The plan-ahead people will usually safely defrost by just putting something in the fridge and cooking it the next day when it’s fully defrosted. Well, for the non-plan-ahead types, running something under a tiny stream of cold water (for a maximum of 2 hours) is also an acceptable way to defrost, and quickly at that. However, I don’t feel so great about letting all that water trickle down the drain.

I used a gallon jar (another great way to use them around the house) to capture batches of water as we defrosted some fish filets last night. Yes, you have to periodically monitor the progress of the jar, but your houseplants (or trees or garden) will be so happy you did.

Ginger peeling made easy

I learned this tip from students at the Auguste Escoffier School of Culinary Arts, where I teach preserving classes to students in the Farm to Table Experience.

Skip trying to carve the skin off your ginger with a paring knife; you’re likely trimming away valuable ginger. Instead, take a teaspoon and scrape downward with the tip of the spoon (where you eat from) in small strokes as if you’re whittling. Ginger freezes well, peeled and unpeeled, and you can use this peeling tactic with a frozen hunk of ginger as well.

Make the most of our water supply

We’re in the midst of a 5-year drought where I am in Central Texas, so water conservation is at the top of our home lists. No matter where you live, it’s important to keep tabs on water usage. Here’s a hip trick provided courtesy of our county extension horticulture agent, Daphne Richards:

Many people capture the cold water from the sink or the shower while they’re waiting for it to heat up, which is great, but you can also capture water while you shower. 

You just need a few buckets and you can capture several gallons of water every time you shower. This may not sound like much, but in our continued drought, a few gallons go a long way. In my shower, I use two round buckets, but the real key is the flat-sided bucket that I put between them. I can press the flat bucket up against the back of the shower and catch all of the water that misses me and bounces off the wall. I catch about four gallons per shower, which I normally use on my oak trees in the front yard. 

A friend recently asked about soap in the water and whether that would hurt my plants. Well, most of the water that gets into my buckets has totally missed me, and so doesn’t have any soap in it. But even if the water WAS soapy, it wouldn’t hurt anything. The concentration of soap would not be that high, and soaps these days no longer contain phosphates, which used to be a problem. 

Spruce up your sips

Add some pizzaz to a water pitcher on your holiday table by adding any type of organic citrus peel sliced into strips.
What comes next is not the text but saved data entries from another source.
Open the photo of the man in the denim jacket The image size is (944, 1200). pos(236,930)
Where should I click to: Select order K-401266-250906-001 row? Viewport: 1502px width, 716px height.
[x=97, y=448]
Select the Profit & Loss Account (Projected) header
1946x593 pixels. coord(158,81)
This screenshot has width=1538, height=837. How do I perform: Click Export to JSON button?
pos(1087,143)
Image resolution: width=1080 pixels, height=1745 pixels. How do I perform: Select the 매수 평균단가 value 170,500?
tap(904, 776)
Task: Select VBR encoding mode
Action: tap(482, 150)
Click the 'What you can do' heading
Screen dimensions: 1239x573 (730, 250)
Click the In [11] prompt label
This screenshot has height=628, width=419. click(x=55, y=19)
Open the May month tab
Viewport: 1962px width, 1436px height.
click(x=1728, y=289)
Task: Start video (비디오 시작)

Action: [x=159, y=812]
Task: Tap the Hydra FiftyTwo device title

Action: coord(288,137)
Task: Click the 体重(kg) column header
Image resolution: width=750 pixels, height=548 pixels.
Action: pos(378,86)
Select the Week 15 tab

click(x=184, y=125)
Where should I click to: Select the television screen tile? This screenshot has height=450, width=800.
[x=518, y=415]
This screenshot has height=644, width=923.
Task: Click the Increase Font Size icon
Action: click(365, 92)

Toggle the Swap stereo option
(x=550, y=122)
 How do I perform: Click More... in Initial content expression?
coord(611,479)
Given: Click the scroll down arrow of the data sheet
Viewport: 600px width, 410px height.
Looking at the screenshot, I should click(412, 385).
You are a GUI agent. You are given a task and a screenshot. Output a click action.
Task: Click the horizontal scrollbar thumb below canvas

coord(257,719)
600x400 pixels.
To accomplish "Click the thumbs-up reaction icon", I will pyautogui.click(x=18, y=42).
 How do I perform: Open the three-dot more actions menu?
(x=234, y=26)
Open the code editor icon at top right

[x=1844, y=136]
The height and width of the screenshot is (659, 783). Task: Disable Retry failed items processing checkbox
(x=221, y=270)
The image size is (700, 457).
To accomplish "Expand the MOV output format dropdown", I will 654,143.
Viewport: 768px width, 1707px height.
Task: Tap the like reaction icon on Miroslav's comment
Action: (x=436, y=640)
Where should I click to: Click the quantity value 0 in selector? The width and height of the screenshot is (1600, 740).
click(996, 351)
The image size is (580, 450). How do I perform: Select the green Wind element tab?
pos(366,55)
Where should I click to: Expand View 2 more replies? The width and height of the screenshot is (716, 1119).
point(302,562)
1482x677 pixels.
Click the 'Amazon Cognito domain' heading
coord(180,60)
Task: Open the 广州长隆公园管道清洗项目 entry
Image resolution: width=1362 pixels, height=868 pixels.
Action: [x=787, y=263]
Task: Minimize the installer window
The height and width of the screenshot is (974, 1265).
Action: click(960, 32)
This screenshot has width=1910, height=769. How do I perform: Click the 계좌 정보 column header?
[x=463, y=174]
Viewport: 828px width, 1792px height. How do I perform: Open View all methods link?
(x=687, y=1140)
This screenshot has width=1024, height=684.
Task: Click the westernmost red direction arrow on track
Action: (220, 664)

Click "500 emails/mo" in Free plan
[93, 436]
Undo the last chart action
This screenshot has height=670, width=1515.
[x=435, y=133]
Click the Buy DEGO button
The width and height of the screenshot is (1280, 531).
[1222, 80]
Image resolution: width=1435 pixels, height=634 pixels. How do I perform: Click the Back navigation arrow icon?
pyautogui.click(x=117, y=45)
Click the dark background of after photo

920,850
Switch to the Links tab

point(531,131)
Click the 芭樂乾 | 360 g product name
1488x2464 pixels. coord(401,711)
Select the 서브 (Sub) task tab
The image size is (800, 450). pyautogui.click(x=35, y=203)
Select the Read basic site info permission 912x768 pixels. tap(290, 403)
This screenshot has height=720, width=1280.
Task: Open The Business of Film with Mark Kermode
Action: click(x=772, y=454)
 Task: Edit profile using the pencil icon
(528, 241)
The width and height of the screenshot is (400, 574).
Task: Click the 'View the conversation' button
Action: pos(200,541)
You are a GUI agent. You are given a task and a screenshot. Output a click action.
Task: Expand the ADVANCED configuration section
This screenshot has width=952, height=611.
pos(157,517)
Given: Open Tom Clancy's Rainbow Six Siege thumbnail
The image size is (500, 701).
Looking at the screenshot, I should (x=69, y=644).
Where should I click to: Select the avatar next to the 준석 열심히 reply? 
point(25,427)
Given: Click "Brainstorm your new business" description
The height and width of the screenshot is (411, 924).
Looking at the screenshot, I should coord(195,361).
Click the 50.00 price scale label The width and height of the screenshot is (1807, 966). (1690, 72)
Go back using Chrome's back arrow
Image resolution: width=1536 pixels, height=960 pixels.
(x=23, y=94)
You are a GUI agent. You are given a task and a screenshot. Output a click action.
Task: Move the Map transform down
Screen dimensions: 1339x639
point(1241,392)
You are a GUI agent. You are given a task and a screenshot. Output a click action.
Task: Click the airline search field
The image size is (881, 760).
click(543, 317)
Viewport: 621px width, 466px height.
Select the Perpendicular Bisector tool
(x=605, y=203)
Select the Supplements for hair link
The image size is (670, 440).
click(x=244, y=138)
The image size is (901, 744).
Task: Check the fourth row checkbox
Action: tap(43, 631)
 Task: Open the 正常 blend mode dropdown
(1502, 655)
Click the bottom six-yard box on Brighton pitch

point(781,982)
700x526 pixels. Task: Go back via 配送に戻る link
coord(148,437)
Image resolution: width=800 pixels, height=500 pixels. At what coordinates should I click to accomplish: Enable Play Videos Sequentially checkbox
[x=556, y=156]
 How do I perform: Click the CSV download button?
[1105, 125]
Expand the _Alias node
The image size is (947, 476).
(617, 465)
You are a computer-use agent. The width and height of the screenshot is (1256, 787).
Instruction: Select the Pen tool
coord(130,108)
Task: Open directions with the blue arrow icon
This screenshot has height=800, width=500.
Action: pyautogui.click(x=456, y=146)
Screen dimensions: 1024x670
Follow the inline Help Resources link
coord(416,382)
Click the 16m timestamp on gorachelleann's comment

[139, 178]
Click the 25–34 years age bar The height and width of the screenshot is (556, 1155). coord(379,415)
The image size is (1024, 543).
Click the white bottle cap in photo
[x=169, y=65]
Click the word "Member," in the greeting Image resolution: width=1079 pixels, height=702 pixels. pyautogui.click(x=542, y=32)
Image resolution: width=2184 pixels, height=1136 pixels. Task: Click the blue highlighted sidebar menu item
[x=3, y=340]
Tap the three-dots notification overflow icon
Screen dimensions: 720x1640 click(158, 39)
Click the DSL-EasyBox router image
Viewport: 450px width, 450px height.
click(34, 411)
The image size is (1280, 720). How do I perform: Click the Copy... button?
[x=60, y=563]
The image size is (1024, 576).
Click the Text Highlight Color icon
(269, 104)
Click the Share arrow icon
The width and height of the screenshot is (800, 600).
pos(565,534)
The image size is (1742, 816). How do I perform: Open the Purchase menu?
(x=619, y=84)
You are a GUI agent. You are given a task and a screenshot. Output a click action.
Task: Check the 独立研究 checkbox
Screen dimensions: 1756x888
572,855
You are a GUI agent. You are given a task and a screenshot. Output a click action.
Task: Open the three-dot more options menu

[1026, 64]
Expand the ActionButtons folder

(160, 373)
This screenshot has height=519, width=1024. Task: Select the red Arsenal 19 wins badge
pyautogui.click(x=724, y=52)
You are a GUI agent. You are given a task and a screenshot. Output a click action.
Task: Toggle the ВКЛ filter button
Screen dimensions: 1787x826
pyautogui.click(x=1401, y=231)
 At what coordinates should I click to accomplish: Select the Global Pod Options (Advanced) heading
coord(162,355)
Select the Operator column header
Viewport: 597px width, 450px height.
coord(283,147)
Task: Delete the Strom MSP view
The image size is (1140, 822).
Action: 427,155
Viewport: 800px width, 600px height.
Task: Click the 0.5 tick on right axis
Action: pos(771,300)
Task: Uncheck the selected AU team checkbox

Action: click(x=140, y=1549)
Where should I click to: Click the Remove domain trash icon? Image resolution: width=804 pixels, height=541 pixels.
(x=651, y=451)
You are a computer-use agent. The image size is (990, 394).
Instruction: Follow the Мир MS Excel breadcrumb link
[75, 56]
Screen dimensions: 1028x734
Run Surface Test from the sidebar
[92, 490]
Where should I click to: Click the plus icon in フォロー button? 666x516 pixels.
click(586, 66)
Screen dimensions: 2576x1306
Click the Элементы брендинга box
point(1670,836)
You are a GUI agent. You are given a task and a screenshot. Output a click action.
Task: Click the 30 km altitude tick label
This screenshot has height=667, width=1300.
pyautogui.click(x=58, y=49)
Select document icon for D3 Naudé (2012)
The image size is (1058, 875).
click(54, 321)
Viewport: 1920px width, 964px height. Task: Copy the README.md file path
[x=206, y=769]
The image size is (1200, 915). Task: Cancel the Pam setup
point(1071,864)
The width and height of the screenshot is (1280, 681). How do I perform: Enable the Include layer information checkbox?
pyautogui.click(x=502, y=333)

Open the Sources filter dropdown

Using an organic fruit is important because pesticides and residues aggregate in the peels, but the good news is you only need one organic fruit to make a few pitchers of infused water. Thin skins—found on oranges, lemons, tangerines, clementines, etc.—work best to keep the water from developing a bitter flavor.

The infused water, which I usually let sit for a few hours in the refrigerator prior to serving, is a vibrant and anti-oxidant rich way to sip, packed with vitamins and minerals from the citrus peel and pith. Refill the pitcher a couple times if neccesary, starting with a new peel after 24 hours of use. Alternatively you can add strips of fresh peel to a pot of tea for a warm infusion.

Read this post for a ton of other ideas for creative ways to use citrus peels.

Turn scraps into gift tags

Spruce up holiday gifts this season with simple, sweet gift tags made from scraps of paper.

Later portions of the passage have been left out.